Deleting Lane’s contributions from the alt-right groups to which he once belonged doesn’t quite answer the concern that these sites may have enabled or inspired him to commit violence, a feeling that has grown on the heels of several high-profile crimes by followers of the same alt-right conspiracy theories in which Lane dabbled. A man who fired a rifle inside a pizzeria, in an attempt to free what he believed to be child sex slaves hidden in the restaurant’s back room, was sentenced to four years in prison in June. That same month, Sandy Hook truther Lucy Richards was sentenced to five months in prison for threatening a 6-year-old victim’s parent via voicemail: “Death is coming to you real soon.” As part of her sentence, Richards is barred from accessing conspiracy-theory websites.
While Lane waits for his day in court, others in his orbit are cautioning against the dangers associated with conspiracy theories.
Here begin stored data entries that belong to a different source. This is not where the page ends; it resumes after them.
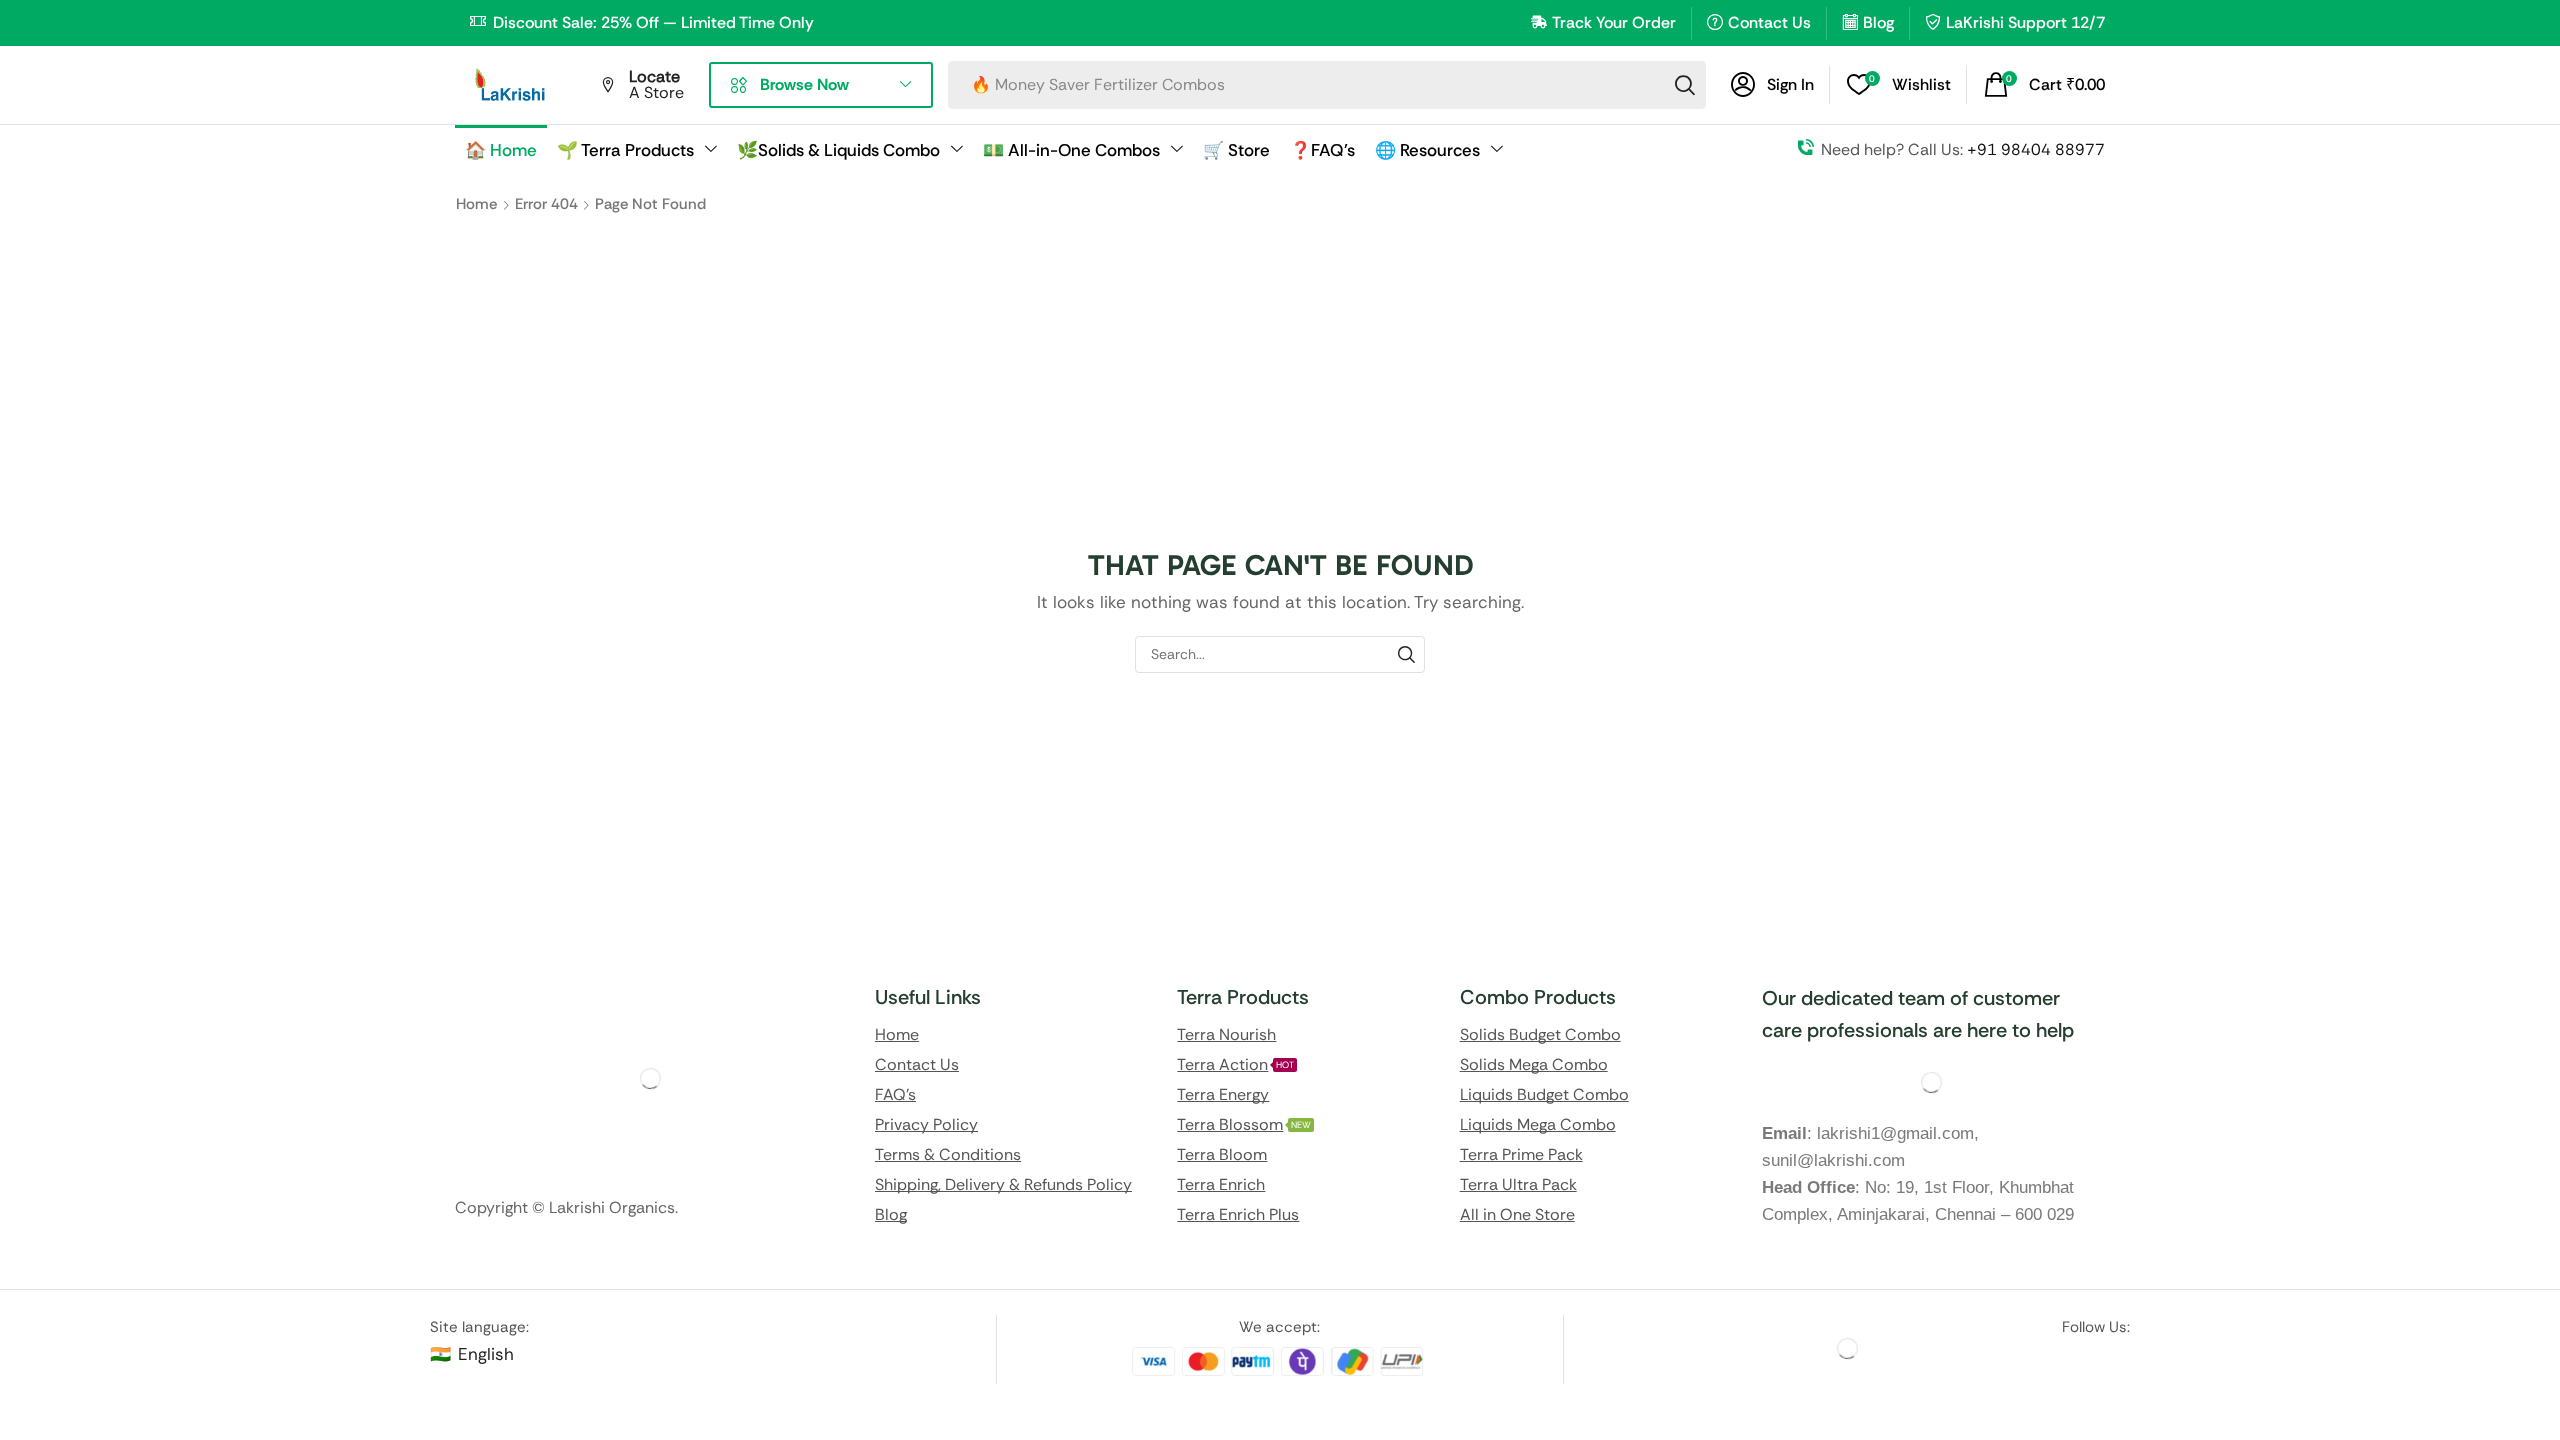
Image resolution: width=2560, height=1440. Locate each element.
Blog (1878, 22)
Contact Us (1769, 22)
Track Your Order (1614, 22)
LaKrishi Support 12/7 (2025, 22)
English (486, 1354)
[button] (1772, 85)
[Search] (1685, 85)
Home (476, 204)
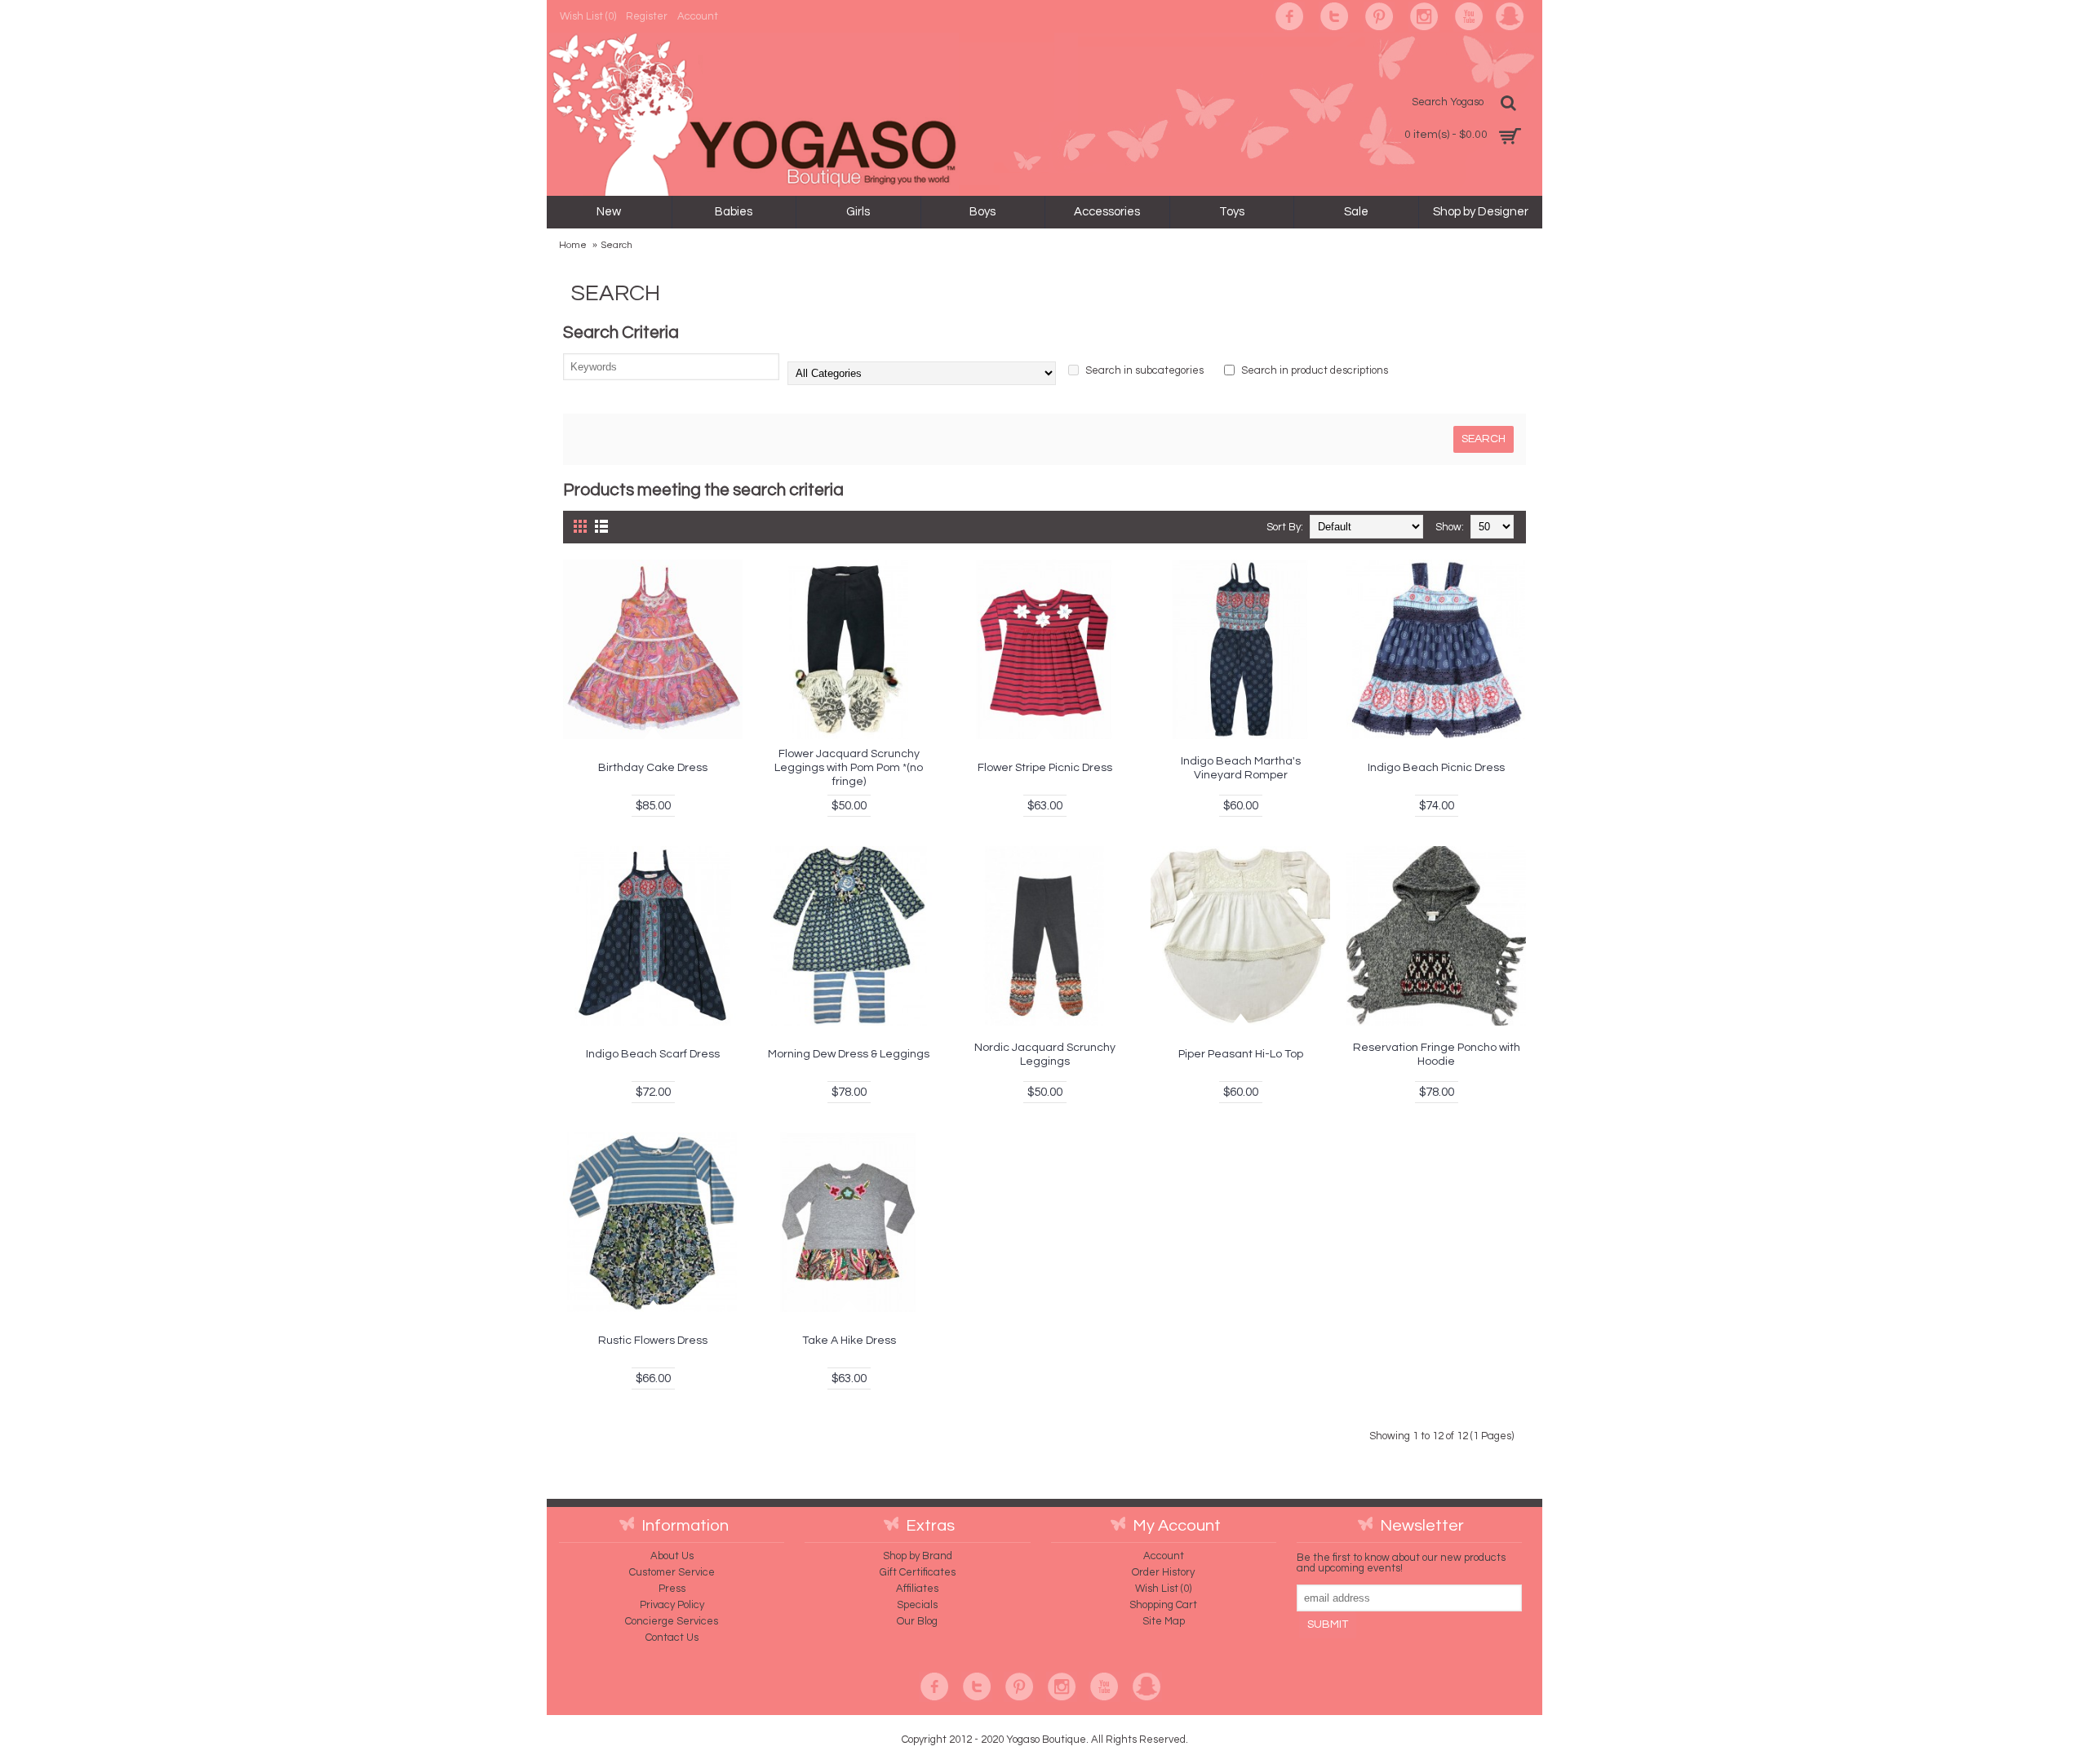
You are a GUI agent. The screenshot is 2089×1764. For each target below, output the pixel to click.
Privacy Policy (672, 1605)
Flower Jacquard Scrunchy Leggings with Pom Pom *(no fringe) (848, 767)
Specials (917, 1605)
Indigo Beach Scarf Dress (653, 1054)
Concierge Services (671, 1621)
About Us (672, 1556)
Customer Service (672, 1572)
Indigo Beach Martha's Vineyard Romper (1241, 768)
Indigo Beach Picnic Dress (1436, 767)
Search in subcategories (1143, 370)
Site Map (1163, 1621)
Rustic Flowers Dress (652, 1340)
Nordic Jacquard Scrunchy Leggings (1044, 1054)
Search (616, 245)
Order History (1163, 1572)
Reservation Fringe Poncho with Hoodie (1436, 1054)
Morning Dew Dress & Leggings (848, 1054)
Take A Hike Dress (849, 1340)
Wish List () (1163, 1588)
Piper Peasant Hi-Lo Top (1240, 1054)
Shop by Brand (917, 1556)
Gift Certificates (918, 1572)
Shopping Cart (1163, 1605)
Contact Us (672, 1637)
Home (573, 245)
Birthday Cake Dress (652, 767)
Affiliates (917, 1588)
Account (1163, 1556)
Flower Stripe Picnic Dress (1045, 767)
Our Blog (917, 1621)
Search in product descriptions (1313, 370)
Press (672, 1588)
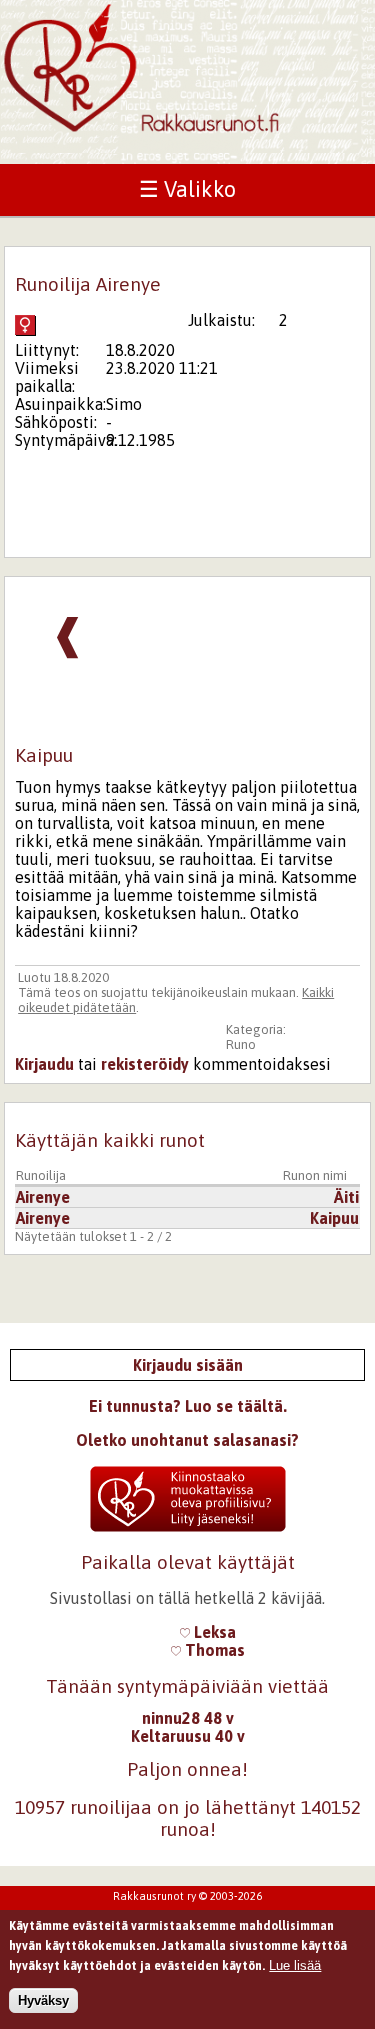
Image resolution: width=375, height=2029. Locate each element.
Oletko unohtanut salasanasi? (187, 1440)
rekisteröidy (145, 1064)
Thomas (213, 1650)
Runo (241, 1044)
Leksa (213, 1632)
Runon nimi (315, 1175)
In a podcast about the murder, Jack “FoxDie” Pierce warned his listeners: “Some people out there that are looking into this deep-level conspiracy level thing, PizzaGate or whatever. You may be on to something What I can tell you from experience is don’t let it consume you.”
He continued:
“But when you spend so much time trying to dig into information and trying to understand things around you, you do get enveloped by it, it does bother you and you do change... You do get too deep and some people go crazy from it, temporarily or forever, but that’s just a risk of going into these dangerous sort of fields.”